Cumartesi günü, Hamas’ın silahlı kanadı Gazze’de hala gözaltında olan İsrailli rehineleri gösteren bir video yayınladı ve kalan rehinelerin ancak Ocak ayında başlayan aşamalı ateşkes anlaşmasında belirtildiği gibi bir takas anlaşmasıyla serbest bırakılabileceğini vurguladı.
Ancak, savaşın kalıcı olarak sona ermesi konusunda kilit alanlarda, Gazze’nin savaş sonrası yönetiminin nasıl bir biçim alacağı ve Hamas için gelecekte ne olacağı da dahil olmak üzere geniş boşluklar var.
Hamas’ın saldırısında 1.200 kişi öldü ve 251 kişi rehin olarak Gazze’ye alındı. İsrail’in Gazze’deki acımasız bombardımanı 48.000’den fazla Filistinliyi öldürdü, 2,3 milyon nüfusunun neredeyse tamamını yerinden etti ve yerleşim bölgesini çorak bir arazi haline getirdi.
İsrail, Hamas’ın Gazze’nin savaş sonrası geleceğinde hiçbir rol oynayamayacağı ve askeri ve yönetim yapılarının ortadan kaldırılması gerektiği konusunda ısrar ediyor. Ayrıca, otuz yıl önce Oslo anlaşmaları kapsamında kurulan ve işgal altındaki Batı Şeria’da sınırlı yönetişim uygulayan Filistin Yönetimi’ni Gazze’ye getirmeyi de reddediyor.

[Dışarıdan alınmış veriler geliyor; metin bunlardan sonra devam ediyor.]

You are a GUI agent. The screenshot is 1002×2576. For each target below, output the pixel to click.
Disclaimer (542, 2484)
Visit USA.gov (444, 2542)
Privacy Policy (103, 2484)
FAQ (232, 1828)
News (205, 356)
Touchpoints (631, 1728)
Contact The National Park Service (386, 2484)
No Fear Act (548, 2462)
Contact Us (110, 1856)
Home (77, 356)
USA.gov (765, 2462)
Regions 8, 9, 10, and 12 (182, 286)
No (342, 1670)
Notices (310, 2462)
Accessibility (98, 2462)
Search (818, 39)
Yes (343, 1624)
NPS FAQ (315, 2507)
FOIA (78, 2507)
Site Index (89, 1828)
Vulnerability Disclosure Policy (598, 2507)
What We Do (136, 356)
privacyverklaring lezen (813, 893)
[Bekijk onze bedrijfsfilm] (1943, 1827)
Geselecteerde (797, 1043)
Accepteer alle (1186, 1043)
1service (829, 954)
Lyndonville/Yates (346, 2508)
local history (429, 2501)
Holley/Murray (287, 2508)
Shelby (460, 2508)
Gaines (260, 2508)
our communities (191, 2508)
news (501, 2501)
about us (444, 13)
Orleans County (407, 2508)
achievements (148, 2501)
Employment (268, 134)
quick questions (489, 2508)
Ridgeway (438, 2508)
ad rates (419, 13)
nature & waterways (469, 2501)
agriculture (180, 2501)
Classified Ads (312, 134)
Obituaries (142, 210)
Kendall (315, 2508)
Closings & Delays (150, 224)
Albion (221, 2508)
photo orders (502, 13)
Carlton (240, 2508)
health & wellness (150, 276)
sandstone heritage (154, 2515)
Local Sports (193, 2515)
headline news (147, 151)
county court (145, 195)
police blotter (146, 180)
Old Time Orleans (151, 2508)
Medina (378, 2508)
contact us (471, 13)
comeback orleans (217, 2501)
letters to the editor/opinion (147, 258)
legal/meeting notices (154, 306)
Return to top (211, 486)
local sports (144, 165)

Hamas, 2007’den bu yana kontrol ettiği Gazze’yi yönetmeye devam etmekte ısrar etmeyeceğini, ancak gelecekteki yönetimin izlediği her konuda danışılması gerektiğini söyledi.
Konu, Trump’ın Filistin nüfusunu Gazze’den çıkarma ve kıyı bölgesini ABD mülkiyeti altındaki bir mülk projesi olarak yeniden geliştirme önerisiyle daha da karıştı.